Fondamentalement, Apple est un constructeur et non une entreprise de recyclage. En dépit des « robots recycleurs » qu'il expose dans ses spots publicitaires, l'entreprise ne peut désassembler que 2,4 millions de téléphones par an. Or, Apple a vendu 215,3 millions d'iPhones en 2016. La plupart des iPhones ne sont jamais retournés à Apple, qui n'a pas la capacité de recycler ce matériel dans tous les cas.
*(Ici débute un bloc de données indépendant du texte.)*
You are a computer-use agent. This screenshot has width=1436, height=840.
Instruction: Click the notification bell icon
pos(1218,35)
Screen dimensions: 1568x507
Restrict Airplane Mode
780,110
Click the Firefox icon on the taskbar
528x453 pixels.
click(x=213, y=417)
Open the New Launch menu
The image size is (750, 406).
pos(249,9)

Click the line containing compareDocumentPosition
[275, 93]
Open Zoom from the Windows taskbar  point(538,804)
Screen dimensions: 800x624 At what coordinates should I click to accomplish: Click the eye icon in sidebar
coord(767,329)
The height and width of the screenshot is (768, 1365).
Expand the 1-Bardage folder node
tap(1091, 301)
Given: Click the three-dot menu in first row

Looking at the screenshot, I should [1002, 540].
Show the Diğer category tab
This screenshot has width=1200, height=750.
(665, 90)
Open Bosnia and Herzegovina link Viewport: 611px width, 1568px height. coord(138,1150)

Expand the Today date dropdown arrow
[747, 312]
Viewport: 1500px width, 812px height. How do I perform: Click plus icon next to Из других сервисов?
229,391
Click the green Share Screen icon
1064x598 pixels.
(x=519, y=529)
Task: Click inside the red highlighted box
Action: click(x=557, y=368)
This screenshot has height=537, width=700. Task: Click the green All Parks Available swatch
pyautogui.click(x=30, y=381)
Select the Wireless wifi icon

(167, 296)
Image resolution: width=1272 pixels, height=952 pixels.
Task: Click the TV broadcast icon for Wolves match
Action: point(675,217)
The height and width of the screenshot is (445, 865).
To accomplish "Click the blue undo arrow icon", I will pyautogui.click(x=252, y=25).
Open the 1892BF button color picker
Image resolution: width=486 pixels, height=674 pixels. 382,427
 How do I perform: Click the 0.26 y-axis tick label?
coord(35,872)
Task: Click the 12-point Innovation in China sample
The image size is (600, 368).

Pourtant, la compagnie est responsable du recyclage de milliers de tonnes de déchets électroniques chaque année à cause d'une série de lois sur « la responsabilité constructeur » intervenant au niveau des États américains ; ces lois obligent les entreprises à recycler leurs déchets électroniques proportionnellement à leurs ventes dans l'État concerné. Pour mieux comprendre les pratiques de recyclage de la société, j'ai passé toute une année à éplucher des rapports d'Apple remis à différents États américains en faisant valoir le FOIA.

Les documents concernant le Missouri, la Caroline du nord, l'Illinois, le Maryland, l'Oklahoma, Washington, le Michigan, et le Wisconsin obtenus grâce à une requête FOIA m'ont confirmé plusieurs choses :

A) La plus grosse partie des activités de recyclage d'Apple est effectuée par des sous-traitants
B) Les produits Apple représentent une infime partie de ses activités de recyclage
C) Apple a passé des accords de déchiquetage obligatoire avec des entreprises de recyclage et leur interdit de trier et récupérer les déchets électroniques.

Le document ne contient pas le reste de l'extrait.